Why Does Working Capital Matter? Many places define it as Current Assets minus Current Liabilities
- that is technically true, but it misses something important.
WHY does it matter? What is the point of this? How do you use it? How does it impact a company's value?
It's really the CHANGE in Working Capital that matters for valuation and financial modeling purposes.
Working Capital, by itself, does not tell you a terrible amount and could mean many different
things... but when you also look at the CHANGE in WC, what it is as a % of revenue and other metrics, AND the company's business model, that's when you start
What Does the "Change" in Working Capital Mean?
Best NOT to use the official definition of Current Assets minus Current Liabilities...
First off, cash and debt should be excluded altogether because they are not operational line items and therefore won't factor in when calculating a company's Free Cash Flow in any type of valuation.
Also, it's easier to think of this in terms of the *individual items* that comprise these Current, "Operating" Assets and Liabilities.
Most Common Current, Operating Assets: Accounts Receivable, Inventory, and Prepaid Expenses.
Commonality: Paid for them upfront in cash or represent cash payments you're waiting on. INCREASING these will cost you cash!
Most Common Current, Operating Liabilities: Deferred Revenue, Accounts Payable, and Accrued Liabilities.
Commonality: You get cash from these! When they increase, your cash flow goes up because you're getting cash in advance (Deferred Revenue) or because you're delaying payments (AP and AL).
So with the "Change" in Working Capital, you're seeing which group of items increases
by a greater amount:
Current Assets Excluding Cash?
or Current Liabilities Excluding Debt?
If this Change is NEGATIVE, then Current Assets are increasing by MORE than Current Liabilities!
Interpretation: Company might be spending a lot on Inventory, might be waiting too long for customer payments, might be paying suppliers very quickly...
If this Change is POSITIVE, then Current Liabilities are increasing by more than Current Assets!
Interpretation: Could be collecting a lot of cash upfront, might have no or minimal inventory, or might just be delaying payments to suppliers.
Examples and Real World Interpretations:
Wal-Mart's Change in Working Capital:
It's always negative due to huge Inventory expenditures - since WMT is an offline retailer, it MUST pay for Inventory in advance before selling it.
It does keep suppliers waiting a fair amount since its AP balance is also high and increasing each year, but Inventory spending outweighs that.
This means that as Wal-Mart's business grows, it requires ADDITIONAL cash to keep growing!
But as a % of revenue, this is very small so it makes a minimal impact. It will reduce the company's valuation in a DCF, though, because this will push down Free Cash Flow.
Amazon's Change in Working Capital:
Amazon's Change in WC, by contrast is positive each year.

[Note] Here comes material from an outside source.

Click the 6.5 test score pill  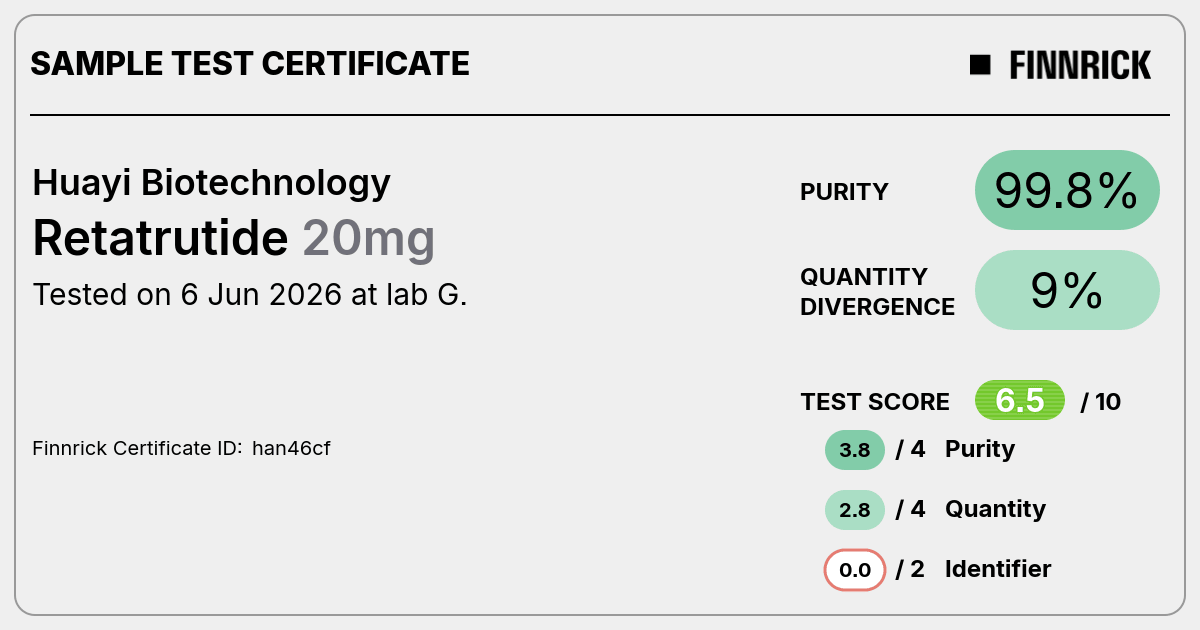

It's still spending a lot on inventory... and actually, as a % of revenue the change is higher than Wal-Mart's each year...
BUT it is also not paying suppliers as quickly and is accruing more to the Accounts Payable balance each year.
For WMT, the increase in Inventory exceeds the increase in AP every year... for Amazon it's the opposite! Plus, the Deferred Revenue from customers paying in cash in advance for products boosts Amazon's cash flow.
The end result: for Amazon, the Change in Working Capital boosts its Free Cash Flow and therefore its valuation in a DCF - quite significantly since it exceeds Net Income.
Salesforce's Change in Working Capital:
Salesforce also has a positive Change in Working Capital...
No inventory required since it's a subscription software company!
BUT it still has AR, and Deferred Commissions - must be paid upfront to sales reps in cash and then recognized over term of subscription.
The Net Change still ends up being positive, though, thanks to that huge increase in Deferred Revenue each year... subscriptions are often sold months or years in advance, but the cash is collected UPFRONT.
So as Salesforce grows, it doesn't require additional cash - it actually GENERATES additional cash. This will increase its Free Cash Flow and therefore increase its valuation in a DCF.
Summary - What Does the Change in Working Capital Mean?
As the business grows, does it generate MORE cash than you expect... or it does it REQUIRE additional cash to grow?
Makes a big difference for a DCF analysis when you value a company based on its cash flows, but also makes a difference for how much funding the business needs to grow, and even what happens when that business gets acquired.